すっ、と彼女が取り出したのはやや大きめのヘアーブラシだった。
「これで翼の手入れをしてください」
「……またそういうのか」
がっくりと肩を落とす。また労働かよ。天使の力を使って何か面白いことをしてくるかも、とちょっと期待した気分を返してほしい。
ブラシを手渡された俺たちはシスターの背後に回り、適当に翼にかける。
「違います」
「どうかけるんだ、これ」
「貸してください。こんな感じです」
一旦、ブラシをシスターに戻す。大きく広げられていた翼が折り曲がって、翼の真ん中らへんがシスターの手前に寄せられ、シスターが翼の上部にブラシを入れて外側に向けるようにかけていく。すると、羽毛がぽろぽろと翼から落ちていく。

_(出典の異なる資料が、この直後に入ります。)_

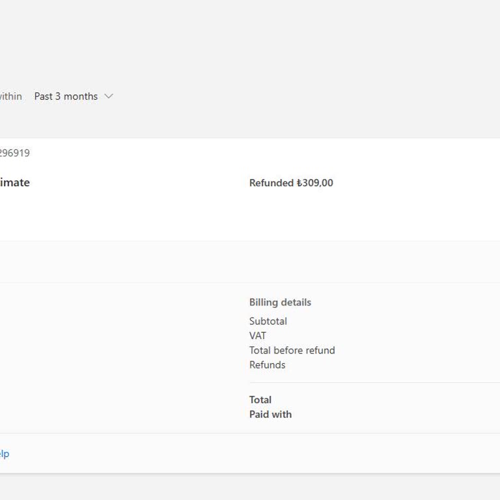This screenshot has height=500, width=500.
Task: Click the chevron arrow beside Past 3 months
Action: click(109, 96)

ブラシを取って軽く振り、挟まった羽毛を落とす。今度は羽根の部分にブラシが入り、上から下へと動く。抜けかけていたのか、何本かの羽根が床に落ちていった。
「根本のあたりをお願いします。手が届かないので」
実演が終わってシスターは後ろにいる俺たちに改めてブラシを渡してきた。とりあえず見たままやってみることにした。
「違います。もうちょっと力を入れて」
「こうか」
「違います。もう少し角度をつけて」
「……こうか?」
「下手くそ」
「翼をどうブラッシングしたらいいかなんて分かるわけないだろ!」
そんな知識も経験もいくら俺たちだって持っていない。下手くそ呼ばわりは理不尽にもほどがある。

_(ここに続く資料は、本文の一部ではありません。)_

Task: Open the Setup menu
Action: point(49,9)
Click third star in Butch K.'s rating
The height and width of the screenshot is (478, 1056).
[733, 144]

理不尽さを棚にあげて天使様はため息をついてあそばされた。
「はぁ。使えない居候ですね」
「居候じゃなくて働いてるだろうが」
「説明がめんどくさいので、あれをしてください」
「なんだ、あれって」
「ほら、あれです。人の頭の中に手を突っ込むあれです。そうすれば感覚が共有できるのでしょう?」
まためちゃくちゃなことを言い出す天使様。確かに半同化すれば説明は不要になるが。
「お前、それは俺たちに文字通り心臓を鷲掴みにされるのと同じ、いや、もっと恐ろしい状態だってちゃんと分かってるのか? 俺たちがその気になればお前の精神をばらばらにすることだって」
「どうせしないことをぐだぐだと言わないでください。根本がむず痒いので早く」
こっちの心配と忠告を完全に無視するどころか催促までしてきた。
こいつの精神はどうなってるんだ。ちょっとは怖がれよ、とか、蒼麻が聞いたら青ざめそうだ、とか呆れた感想しか思いつかない。

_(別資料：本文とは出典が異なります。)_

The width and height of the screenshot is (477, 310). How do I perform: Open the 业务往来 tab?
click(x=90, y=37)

しかも半同化する理由が、根本が痒いのを説明するのが面倒だからって……こいつ、マジでなんなんだ。
今まで街を滅ぼすために使っていた力を、まさか痒いところを調べるために使うはめになるなんて。
呆れ返ってる俺たちがいつまでもやらないのに怒ったのか、翼がばさっと一度大きく広げられた。威嚇か?
「分かった分かった。やればいいんだろ」
シスターの頭に手を突っ込んで感覚を共有させ、それから翼の上部にブラシを入れていく。どう入れれば気持ちいいのかがすぐに分かるようになり、そのとおりに動かしていった。
「そうそう、そうです。上手ですよ」
「そりゃどうも」
同じ要領で羽根にもブラシを入れる。といってもこっちは羽毛部分とは違い、抜けかけの羽根を落としたり、ちょっと痒いところをかく程度の感じでいいみたいだ。
しかし翼があるってこんな感覚なのか。リヴァイアサンとしての力をこんな風に使う予定も発想もなかったので、ちょっとばかし面白い経験だ。
結局、本人が満足いくまでブラッシングをしてやった。
ブラシを振って羽毛を床に落としていると、シスターが箒とちり取りを持ってくる。
「羽毛と羽根を集めてください。どちらも捨てないように」
まさか、と俺たちは思った。
「……なんかに使うのか?」
「ええ、もちろん。大切な資源ですから」
予感は的中。もう呆れるのにも飽きてきた。まあでも、元の世界でだって床屋は客の髪を集めてカツラの材料にしてたらしいし、普通、か……ほんとか?
「で、何に使うんだ」
「羽毛は布団に詰めます。羽根は本物の天使のものだと言って信者に売りつけます」
「マジかよ」
薄々そんな予感はしてたが、やっぱり信者に売っていたらしい。
「いくらなんだ。お前のことだからぼったくりはしないだろうが」
「銀貨10枚です。それで聖なる祝福を受けた羽根が手に入ります」
銀貨10枚。価格差やら物価の違い、安定性の違いがあって元の世界の額に変換するのが難しいが、ちょっと豪華な夕食や、酒やつまみを少々豪勢に頼もうとするとそれぐらいだろうか。王都だともう少し価値が下がり、辺境なら逆に上がるが、平均化するとそれぐらいのイメージだ。
つまり絶妙な価格設定だった。
思わず俺たちは唸り声をあげていた。詐欺か、と言われれば本当に天使の羽根ではある。しかも魔力付きなので物としての価値もちゃんとある。ただ信者たちが思う天使ではない。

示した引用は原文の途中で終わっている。